Прошло некоторое время и люди встали на ноги. Завелся хлеб, а с ним и скот. Люди стали постепенно отстраиваться, жениться, рожать детей, и только Митька Жук все эти годы жил бобылем, словно одинокая былинка при дороге, обдуваемая всеми ветрами. Он по-прежнему не помогал отцу и жил на его шее, не ведая ни стыда, ни совести. Но даже ему, принципиальному тунеядцу, надоело садиться за отцовский стол. И он решил жениться. Стал Митька перебирать невест в селе и остановил свой выбор на Сашке, младшей дочери Егора Ивановича. До этого он никогда не встречался с ней, а видел только мельком. Да и вообще с девками не знался, ни за кем из них не ухаживал и они для него просто не существовали. А выбрал он потому, что была она красивой и статной. К тому же, из семьи зажиточных людей, которые должны были дать за невесту богатое приданое. Егор Иванович, считал Митька, не поскупится самое малое на корову, лошадь и несколько овец, даст немного денег, а там, глядишь, и дом построит. Однажды он заявил отцу, что надумал жениться. Степан, хлебавший пустые щи, поперхнулся, вытер ладонью губы, положил на стол ложку и уставился на сына выпученными глазами, словно перед ним возникло привидение. Когда до него дошел смысл сказанного, Степан в душе возблагодарил бога за то, что тот наставил сына на путь истинный и что его сын, в конце концов, взялся за ум.
— Ты, что ж, и невесту приглядел?
— Приглядел, и давно. Хочу сватать Сашку Пономарёву, — ответил Митька и ударил ребром ладони по столу, словно отрубил концы своей холостяцкой жизни.
— Что ж, эта Сашка, чья будет? Чьих Пономарёвых?
— Чьих, чьих! Да Егора Ивановича, младшенькая!
— Что ж, девка она видная, красивая, все при ней, да и люди они самостоятельные, работящие, живут крепко, — словно рассуждая с самим собой, медленно перебирая слова, говорил Степан.
— Только, Мить, не отдаст Егор Иванович девку за тебя!
— Это почему же? Что я калека, урод? Рыло не красивое?
— Да нет, парень ты видный, только ты не от мира сего. Работать не работаешь, а занимаешься, черт знает чем, одно паскудство. Пономарёвы люди работящие и такой зять, как ты, им будет не ко двору.
— Хватит скулить! Ты бы лучше приоделся, вечерком сходил бы к Пономарёвым, да закинул бы крючок насчет сватовства, а то, не изведав броду, сунемся в воду.

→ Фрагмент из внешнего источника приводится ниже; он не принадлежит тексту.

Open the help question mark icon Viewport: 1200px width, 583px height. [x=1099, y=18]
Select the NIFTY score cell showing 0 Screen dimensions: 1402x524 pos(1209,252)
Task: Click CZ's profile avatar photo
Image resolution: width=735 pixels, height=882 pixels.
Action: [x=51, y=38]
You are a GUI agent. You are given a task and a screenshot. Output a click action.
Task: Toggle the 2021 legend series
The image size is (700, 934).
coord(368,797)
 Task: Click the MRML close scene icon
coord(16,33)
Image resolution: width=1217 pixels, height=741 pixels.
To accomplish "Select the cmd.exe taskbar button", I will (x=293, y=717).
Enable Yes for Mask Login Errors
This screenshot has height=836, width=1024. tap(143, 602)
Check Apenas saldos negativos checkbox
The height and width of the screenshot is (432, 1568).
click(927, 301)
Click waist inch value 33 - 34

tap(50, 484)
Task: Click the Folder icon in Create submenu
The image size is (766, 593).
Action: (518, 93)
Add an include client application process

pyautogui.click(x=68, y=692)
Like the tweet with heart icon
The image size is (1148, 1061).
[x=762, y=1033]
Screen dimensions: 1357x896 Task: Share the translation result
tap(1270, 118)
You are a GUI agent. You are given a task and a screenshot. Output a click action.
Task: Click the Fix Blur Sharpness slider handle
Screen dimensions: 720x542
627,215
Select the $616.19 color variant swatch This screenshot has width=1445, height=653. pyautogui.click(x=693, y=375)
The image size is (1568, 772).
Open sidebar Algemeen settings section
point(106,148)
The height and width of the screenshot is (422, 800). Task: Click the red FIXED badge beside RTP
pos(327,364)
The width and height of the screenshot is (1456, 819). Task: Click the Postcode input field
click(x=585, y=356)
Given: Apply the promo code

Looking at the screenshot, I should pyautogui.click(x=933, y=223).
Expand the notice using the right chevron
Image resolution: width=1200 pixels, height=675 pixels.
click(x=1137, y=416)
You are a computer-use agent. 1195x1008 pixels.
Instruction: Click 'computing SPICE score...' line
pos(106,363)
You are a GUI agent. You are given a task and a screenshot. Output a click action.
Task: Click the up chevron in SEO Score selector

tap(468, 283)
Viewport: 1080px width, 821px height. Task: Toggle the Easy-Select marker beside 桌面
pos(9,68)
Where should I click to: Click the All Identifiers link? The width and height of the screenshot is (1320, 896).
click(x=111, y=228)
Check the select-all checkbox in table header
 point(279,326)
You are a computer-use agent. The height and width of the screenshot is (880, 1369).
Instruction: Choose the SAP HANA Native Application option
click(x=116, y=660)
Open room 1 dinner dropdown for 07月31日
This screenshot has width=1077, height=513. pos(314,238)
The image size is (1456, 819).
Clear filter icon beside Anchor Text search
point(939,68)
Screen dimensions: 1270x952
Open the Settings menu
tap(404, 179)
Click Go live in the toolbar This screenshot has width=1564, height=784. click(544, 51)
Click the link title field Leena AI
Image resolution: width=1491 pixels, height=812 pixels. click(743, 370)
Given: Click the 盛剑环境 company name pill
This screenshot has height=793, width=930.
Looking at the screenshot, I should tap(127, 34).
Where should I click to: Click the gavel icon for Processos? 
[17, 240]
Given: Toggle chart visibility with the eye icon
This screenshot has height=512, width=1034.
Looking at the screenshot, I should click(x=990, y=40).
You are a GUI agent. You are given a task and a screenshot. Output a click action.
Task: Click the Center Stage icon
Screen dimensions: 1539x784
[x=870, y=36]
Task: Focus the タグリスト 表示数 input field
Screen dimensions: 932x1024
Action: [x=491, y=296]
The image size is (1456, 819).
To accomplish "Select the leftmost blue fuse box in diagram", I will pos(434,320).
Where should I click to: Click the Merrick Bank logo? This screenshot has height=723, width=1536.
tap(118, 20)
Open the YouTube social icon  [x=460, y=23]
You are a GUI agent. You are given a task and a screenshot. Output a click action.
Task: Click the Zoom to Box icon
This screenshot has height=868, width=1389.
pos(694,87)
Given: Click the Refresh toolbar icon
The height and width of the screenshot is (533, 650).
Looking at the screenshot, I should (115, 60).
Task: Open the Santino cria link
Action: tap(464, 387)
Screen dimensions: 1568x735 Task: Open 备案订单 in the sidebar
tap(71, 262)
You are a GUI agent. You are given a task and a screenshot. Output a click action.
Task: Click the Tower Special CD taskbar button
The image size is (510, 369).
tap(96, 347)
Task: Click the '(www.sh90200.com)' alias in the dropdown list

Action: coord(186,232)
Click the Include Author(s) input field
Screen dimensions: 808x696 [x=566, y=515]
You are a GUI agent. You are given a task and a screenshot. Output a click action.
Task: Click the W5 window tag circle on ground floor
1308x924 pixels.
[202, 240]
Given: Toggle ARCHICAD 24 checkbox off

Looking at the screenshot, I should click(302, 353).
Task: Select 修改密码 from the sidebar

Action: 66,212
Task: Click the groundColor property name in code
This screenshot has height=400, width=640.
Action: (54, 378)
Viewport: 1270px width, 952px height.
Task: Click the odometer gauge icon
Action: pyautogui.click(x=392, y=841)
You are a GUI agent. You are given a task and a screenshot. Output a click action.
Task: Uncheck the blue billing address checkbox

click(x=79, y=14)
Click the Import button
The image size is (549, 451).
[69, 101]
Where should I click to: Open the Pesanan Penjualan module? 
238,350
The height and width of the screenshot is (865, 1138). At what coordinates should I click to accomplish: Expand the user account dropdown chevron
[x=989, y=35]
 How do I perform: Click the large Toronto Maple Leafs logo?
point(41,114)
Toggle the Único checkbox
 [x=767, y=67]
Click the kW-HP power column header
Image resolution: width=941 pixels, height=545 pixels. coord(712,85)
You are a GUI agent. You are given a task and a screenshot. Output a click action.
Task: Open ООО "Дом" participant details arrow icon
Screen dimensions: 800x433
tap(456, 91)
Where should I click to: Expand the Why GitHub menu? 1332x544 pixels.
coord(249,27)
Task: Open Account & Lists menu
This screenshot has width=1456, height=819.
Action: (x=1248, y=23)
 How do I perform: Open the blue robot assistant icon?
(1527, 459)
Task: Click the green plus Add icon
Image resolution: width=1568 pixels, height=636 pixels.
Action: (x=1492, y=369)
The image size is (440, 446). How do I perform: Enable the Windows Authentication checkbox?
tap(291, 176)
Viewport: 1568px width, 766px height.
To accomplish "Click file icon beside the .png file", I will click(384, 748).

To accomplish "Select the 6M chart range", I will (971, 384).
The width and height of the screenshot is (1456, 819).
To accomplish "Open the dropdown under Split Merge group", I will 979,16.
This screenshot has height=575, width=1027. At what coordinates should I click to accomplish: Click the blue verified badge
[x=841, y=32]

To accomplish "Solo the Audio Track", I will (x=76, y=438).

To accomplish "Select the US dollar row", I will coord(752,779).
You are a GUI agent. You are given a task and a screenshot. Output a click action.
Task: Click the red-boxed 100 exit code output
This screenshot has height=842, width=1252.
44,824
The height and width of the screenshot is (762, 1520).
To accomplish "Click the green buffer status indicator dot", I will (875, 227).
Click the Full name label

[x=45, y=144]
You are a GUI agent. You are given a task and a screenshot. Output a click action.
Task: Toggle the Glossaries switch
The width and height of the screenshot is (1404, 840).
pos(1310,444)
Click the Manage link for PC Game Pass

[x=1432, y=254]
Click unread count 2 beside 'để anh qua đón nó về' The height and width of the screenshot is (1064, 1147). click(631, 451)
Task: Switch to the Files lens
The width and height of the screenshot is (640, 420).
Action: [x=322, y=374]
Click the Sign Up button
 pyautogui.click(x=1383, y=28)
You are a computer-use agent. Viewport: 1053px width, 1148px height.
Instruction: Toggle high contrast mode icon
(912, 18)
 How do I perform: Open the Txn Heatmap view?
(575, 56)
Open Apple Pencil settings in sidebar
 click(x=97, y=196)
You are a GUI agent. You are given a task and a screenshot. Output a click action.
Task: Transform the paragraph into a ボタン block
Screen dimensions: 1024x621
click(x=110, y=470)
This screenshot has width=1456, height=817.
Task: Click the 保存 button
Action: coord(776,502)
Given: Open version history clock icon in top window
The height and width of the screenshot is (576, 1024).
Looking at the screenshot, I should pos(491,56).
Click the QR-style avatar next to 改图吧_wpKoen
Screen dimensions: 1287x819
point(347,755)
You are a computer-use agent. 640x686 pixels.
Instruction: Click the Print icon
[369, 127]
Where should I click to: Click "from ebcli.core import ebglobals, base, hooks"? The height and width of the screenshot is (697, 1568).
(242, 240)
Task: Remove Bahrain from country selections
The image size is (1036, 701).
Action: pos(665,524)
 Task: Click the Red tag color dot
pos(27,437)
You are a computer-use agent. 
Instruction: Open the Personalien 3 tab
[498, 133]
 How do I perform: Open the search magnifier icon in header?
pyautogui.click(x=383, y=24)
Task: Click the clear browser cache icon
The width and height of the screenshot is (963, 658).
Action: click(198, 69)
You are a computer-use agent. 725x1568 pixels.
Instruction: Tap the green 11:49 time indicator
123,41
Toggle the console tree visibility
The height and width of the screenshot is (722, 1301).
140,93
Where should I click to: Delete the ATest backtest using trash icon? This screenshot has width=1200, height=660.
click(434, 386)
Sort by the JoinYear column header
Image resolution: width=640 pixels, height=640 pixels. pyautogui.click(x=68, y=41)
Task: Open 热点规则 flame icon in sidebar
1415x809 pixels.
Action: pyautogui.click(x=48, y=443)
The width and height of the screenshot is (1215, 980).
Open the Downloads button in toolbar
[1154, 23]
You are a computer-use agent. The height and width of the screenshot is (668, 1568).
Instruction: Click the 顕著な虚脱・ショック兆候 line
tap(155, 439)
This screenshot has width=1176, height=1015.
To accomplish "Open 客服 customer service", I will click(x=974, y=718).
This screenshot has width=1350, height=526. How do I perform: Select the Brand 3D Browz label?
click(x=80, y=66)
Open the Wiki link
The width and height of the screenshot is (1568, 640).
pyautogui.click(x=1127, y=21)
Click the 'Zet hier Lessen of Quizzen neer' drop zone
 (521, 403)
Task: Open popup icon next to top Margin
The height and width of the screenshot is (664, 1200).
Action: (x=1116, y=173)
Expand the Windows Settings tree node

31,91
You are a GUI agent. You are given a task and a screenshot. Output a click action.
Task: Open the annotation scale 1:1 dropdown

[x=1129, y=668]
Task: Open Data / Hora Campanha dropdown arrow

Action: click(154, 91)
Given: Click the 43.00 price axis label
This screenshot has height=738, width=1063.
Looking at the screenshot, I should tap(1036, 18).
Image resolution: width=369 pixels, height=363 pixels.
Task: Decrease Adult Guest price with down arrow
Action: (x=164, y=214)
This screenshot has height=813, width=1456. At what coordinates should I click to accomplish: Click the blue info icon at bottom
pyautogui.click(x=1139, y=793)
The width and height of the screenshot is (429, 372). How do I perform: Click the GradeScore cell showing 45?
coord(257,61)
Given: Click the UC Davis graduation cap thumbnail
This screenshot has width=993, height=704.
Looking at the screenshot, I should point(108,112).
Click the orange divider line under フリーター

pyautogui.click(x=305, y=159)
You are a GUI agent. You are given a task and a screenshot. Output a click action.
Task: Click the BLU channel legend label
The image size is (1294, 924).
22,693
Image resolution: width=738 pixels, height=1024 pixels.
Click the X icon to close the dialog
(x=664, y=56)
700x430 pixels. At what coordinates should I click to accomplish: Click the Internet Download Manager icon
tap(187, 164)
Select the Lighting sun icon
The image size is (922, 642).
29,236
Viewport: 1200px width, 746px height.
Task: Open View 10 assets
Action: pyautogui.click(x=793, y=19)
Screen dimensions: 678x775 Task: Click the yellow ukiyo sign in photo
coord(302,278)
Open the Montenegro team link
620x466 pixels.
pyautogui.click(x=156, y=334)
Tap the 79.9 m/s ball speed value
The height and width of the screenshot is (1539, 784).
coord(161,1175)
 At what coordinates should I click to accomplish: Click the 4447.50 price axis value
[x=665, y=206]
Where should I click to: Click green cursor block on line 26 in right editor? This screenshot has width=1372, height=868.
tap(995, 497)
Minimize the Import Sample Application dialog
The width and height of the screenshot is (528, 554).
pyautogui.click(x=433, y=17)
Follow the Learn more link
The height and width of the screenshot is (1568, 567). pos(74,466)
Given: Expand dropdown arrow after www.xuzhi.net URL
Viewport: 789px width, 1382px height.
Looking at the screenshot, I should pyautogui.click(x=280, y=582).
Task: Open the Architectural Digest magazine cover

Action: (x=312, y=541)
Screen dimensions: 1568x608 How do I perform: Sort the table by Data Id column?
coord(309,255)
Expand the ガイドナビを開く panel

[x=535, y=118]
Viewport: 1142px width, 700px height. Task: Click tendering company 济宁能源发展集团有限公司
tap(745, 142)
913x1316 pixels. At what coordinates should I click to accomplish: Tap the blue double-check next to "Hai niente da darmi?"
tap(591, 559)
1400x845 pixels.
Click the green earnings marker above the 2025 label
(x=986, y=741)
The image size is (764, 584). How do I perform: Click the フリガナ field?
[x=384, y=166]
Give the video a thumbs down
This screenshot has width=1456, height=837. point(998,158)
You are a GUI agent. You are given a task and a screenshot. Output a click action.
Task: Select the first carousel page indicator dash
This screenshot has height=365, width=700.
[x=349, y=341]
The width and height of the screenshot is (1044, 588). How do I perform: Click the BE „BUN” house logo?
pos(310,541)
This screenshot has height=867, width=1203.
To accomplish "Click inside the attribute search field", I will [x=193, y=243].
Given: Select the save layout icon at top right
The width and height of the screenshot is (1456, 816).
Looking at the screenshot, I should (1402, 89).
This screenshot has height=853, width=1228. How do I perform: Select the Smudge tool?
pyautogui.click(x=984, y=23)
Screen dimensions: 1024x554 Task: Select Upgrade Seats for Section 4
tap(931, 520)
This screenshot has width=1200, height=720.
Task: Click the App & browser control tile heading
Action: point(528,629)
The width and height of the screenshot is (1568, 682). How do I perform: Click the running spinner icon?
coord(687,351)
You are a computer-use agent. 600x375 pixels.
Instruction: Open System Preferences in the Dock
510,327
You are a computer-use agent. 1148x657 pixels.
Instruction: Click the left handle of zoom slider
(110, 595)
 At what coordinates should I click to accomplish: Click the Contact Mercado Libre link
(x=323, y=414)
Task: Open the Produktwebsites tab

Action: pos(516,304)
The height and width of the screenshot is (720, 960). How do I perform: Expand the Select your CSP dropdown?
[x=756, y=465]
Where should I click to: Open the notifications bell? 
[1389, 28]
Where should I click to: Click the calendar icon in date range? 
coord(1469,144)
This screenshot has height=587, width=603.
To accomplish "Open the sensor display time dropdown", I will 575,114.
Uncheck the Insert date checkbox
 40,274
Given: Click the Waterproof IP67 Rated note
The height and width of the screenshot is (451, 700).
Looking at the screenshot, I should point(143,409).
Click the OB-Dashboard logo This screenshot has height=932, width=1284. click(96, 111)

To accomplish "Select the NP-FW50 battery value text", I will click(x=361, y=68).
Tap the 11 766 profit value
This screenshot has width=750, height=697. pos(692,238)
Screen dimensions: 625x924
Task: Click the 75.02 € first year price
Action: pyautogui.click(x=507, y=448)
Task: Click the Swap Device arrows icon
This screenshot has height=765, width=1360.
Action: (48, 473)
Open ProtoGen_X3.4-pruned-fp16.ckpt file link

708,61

В одно из ближайших воскресений Степан в новых лаптях и чистых онучах, пригладив лампадным маслом жиденькие волосы на голове, направился к Пономарёвым. На высоком крыльце тщательно поскреб лаптями доски пола, хотя на улице было сухо, тихонько вошел в дом. Пономарёвы как раз ужинали. Из большой глиняной миски, стоящей посередине стола, поднимался вкусный запах наваристых щей. Степан, войдя в избу, снял с головы рыжий картуз, перекрестился и поздоровался с хозяином. Егор Иванович пригласил его к столу. Он долго отнекивался, но дал себя уговорить и присел на краешек скамейки. Фёкла передала ему деревянную ложку, предварительно вытерев её фартуком. После ужина, поблагодарив хозяев за еду, Степан пригласил Егора Ивановича на пару слов. Они вышли на крыльцо, присели на скамейку, закурили, и Степан изложил хозяину суть своего прихода. К удивлению и радости гостя, Егор Иванович отнесся с вниманием к его предложению, но сказал, что это нужно обсудить в семейном кругу и спросить согласия у дочки. Степан, окрылённый словами Егора Ивановича, помчался домой, не чувствуя под собой ног.